Issue: 9. (September)

First Page: 1784

Last Page: 1784

Title: Correlation of Silurian Strata Between Georgia, Alabama, and Florida Based on Chitinozoan Biostratigraphy: ABSTRACT

Author(s): Robert F. Goldstein

Article Type: Meeting abstract

Abstract:

Silurian chitinozoans have been described previously from 4 wells in north-central Florida. These wells also have been correlated previously with each other as well as with known Silurian sections. The youngest assemblage is of Ludlovian age; the oldest is of late Llandoverian age.

Outcrop samples were collected from the Silurian Red Mountain Formation in Alabama and Georgia. This formation has been dated as Llandoverian on the basis of megafossil evidence. Four Red Mountain Formation sections are divided into biostratigraphic zones on the basis of chitinozoan assemblages.

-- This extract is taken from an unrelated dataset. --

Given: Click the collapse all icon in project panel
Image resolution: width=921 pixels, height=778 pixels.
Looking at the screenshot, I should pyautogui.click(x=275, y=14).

Attempts at correlating the well and outcrop samples on the basis of frequency of chitinozoan taxa proved unsuccessful, because only a few taxa are abundant throughout the sections. Instead, correlations are made on the first or last occurrence of certain taxa. A comparison of the assemblages in the oldest (Ludlovian) Florida well section and the youngest (late Llandoverian) Red Mountain Formation section indicates that they have only 2 taxa in common. A comparison between the other parts of the Florida and Alabama-Georgia sections was not feasible because of the great age differences.

The general aspect of the Florida assemblages is quite different from those in Georgia and Alabama. It is concluded that the sections in Georgia and Alabama are of ages different from those in Florida. The rocks are not different faunal facies of isochronous strata because chitinozoans are planktonic and are therefore not lithofacies dependent.

One problem encountered in this study was that 3 wells did not penetrate very deeply into Silurian strata. Three of the Florida wells only penetrated the Upper Silurian, and only one went as deep as the Lower Silurian. Future work in correlating the Silurian rocks from these 3 states must depend on new wells being drilled to greater depths.